*EXTRACTED RECORDS*:
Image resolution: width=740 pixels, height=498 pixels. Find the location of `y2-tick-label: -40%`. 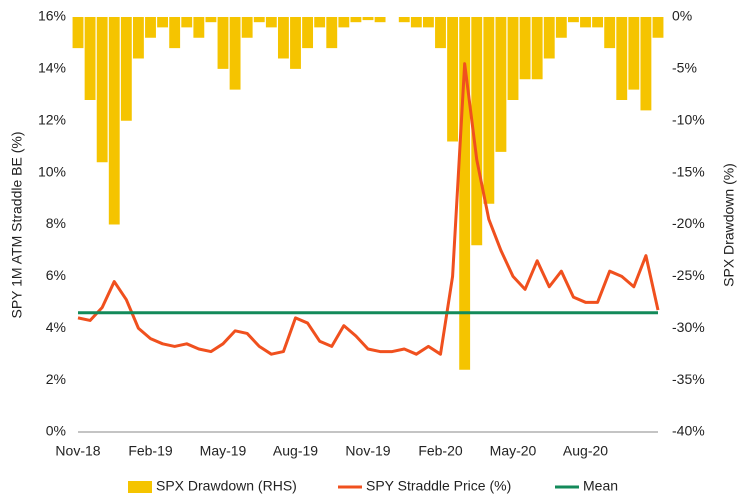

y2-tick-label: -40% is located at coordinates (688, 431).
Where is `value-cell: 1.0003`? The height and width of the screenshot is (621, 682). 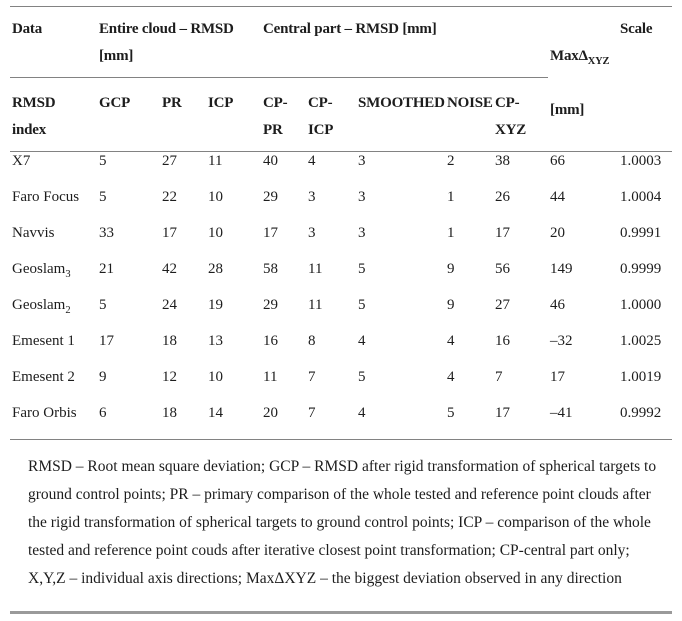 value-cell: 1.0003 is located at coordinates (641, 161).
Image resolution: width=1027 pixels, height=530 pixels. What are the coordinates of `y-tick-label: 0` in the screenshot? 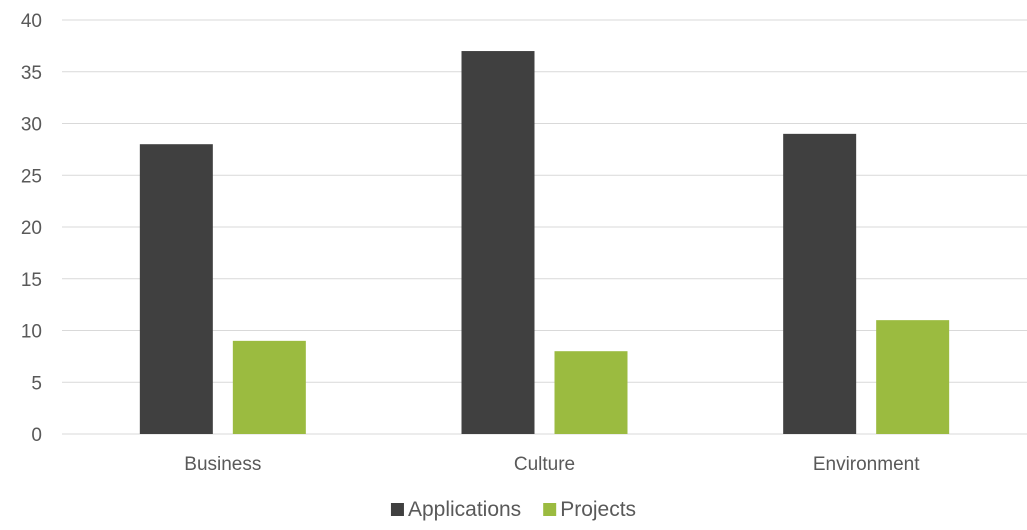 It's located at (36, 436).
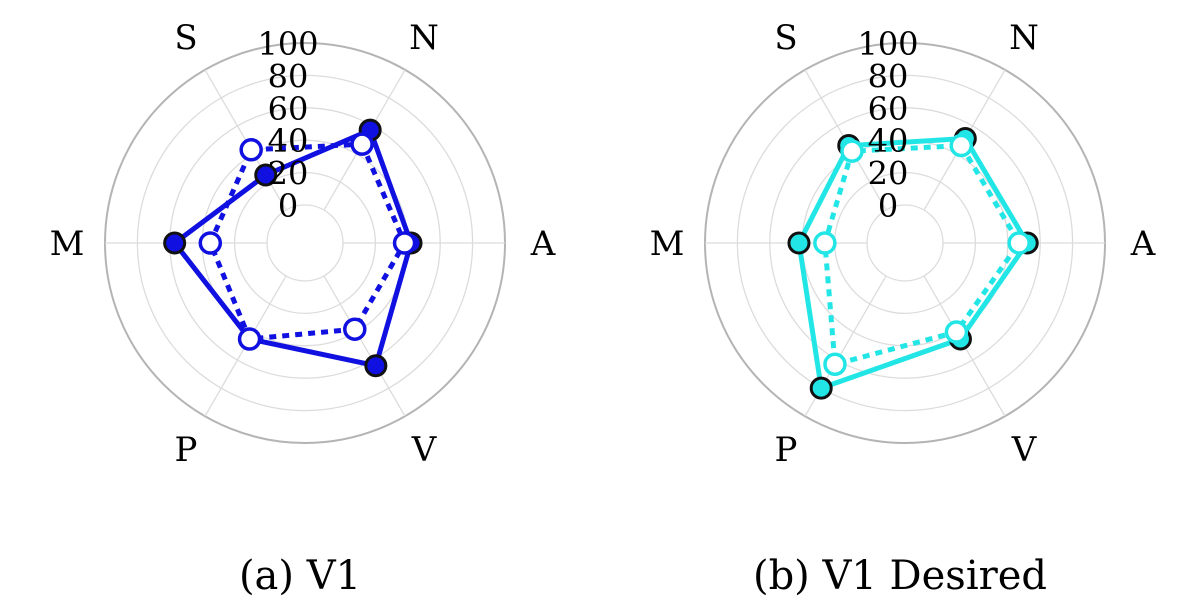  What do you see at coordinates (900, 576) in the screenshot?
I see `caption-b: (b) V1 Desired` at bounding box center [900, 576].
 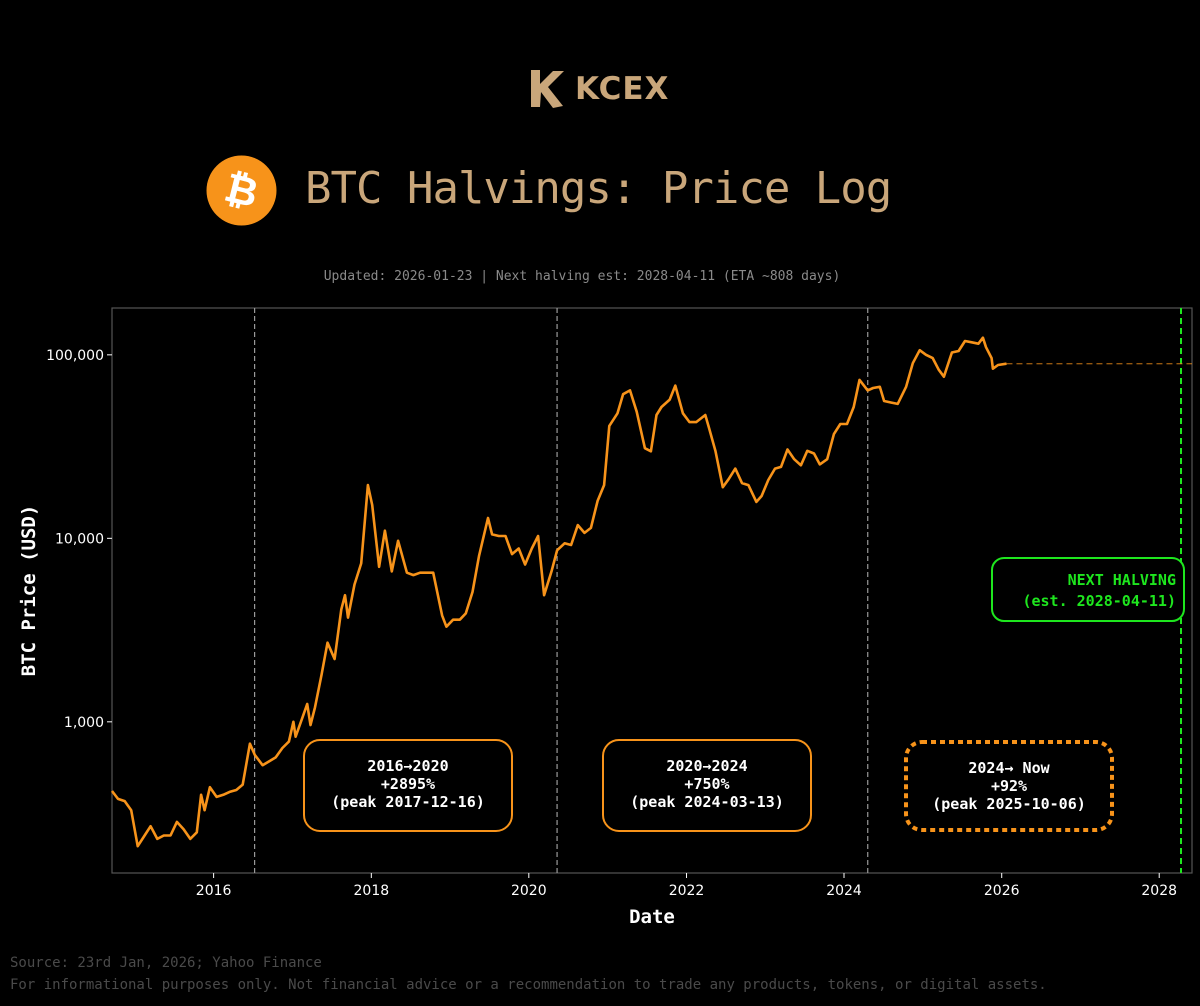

* * *

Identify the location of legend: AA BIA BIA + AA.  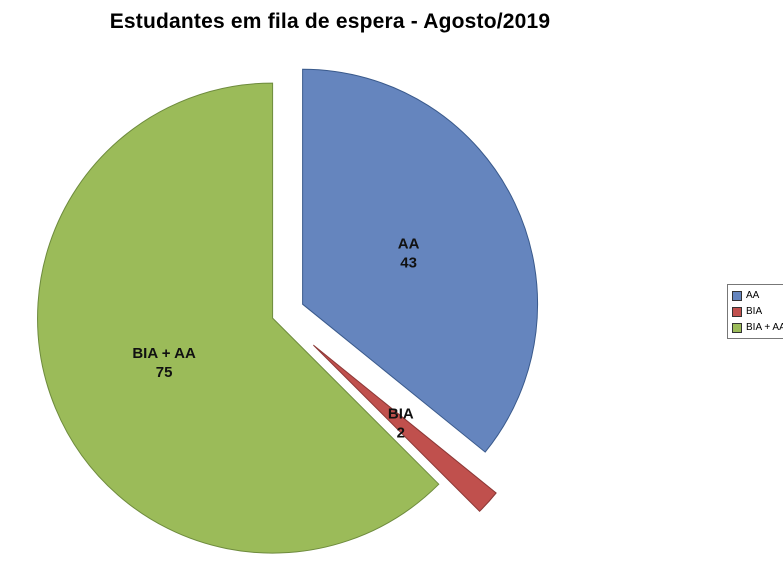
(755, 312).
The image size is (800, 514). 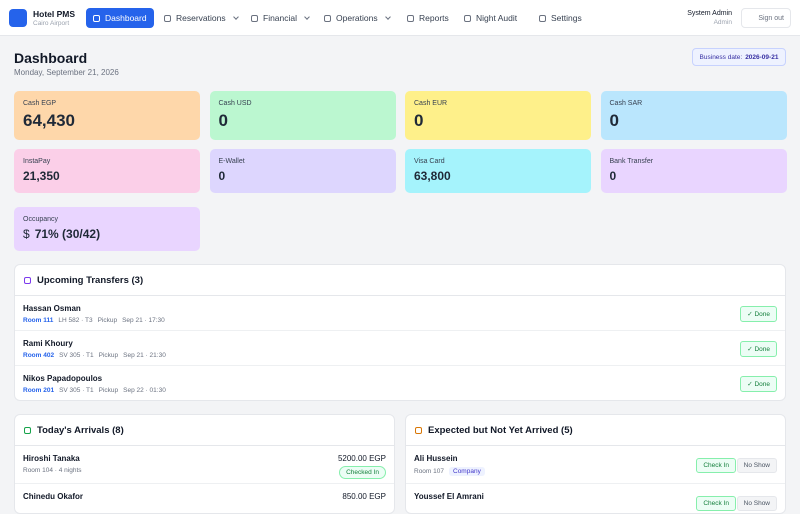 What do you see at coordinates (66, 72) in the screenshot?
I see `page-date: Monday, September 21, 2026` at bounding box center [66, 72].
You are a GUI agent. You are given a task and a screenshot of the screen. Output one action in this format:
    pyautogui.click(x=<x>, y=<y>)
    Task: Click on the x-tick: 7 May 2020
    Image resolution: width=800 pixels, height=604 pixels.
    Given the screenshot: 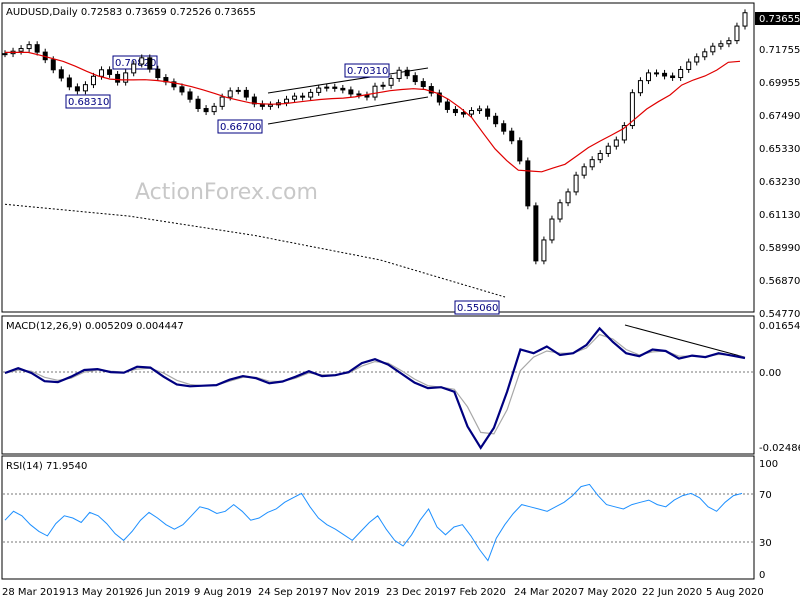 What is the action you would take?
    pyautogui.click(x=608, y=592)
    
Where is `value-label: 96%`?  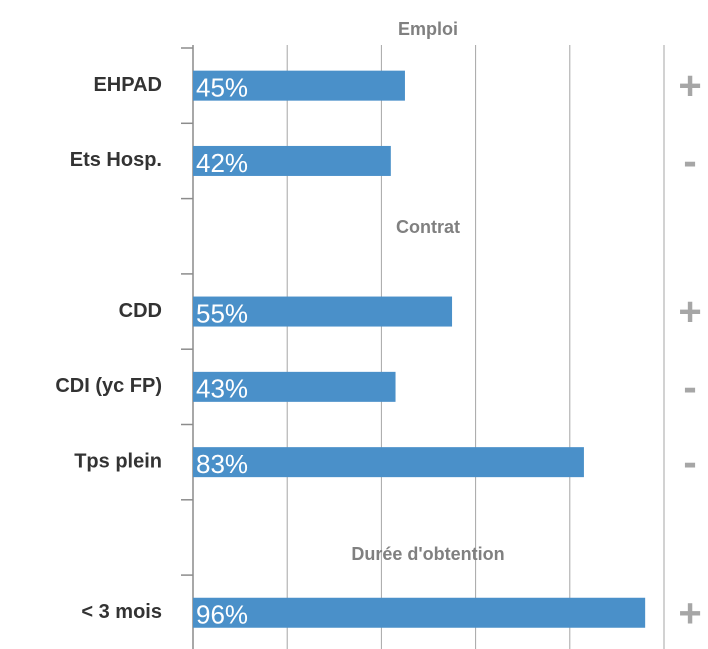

==

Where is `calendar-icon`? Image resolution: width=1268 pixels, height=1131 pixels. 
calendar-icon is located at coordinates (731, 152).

*WHAT TO WORK ON*:
Write out the listing from the line with "pixels, height=1131 pixels." to the line with "calendar-icon is located", both included.

*RESULT OF THE TASK*:
Where is `calendar-icon`? Image resolution: width=1268 pixels, height=1131 pixels. 
calendar-icon is located at coordinates (731, 152).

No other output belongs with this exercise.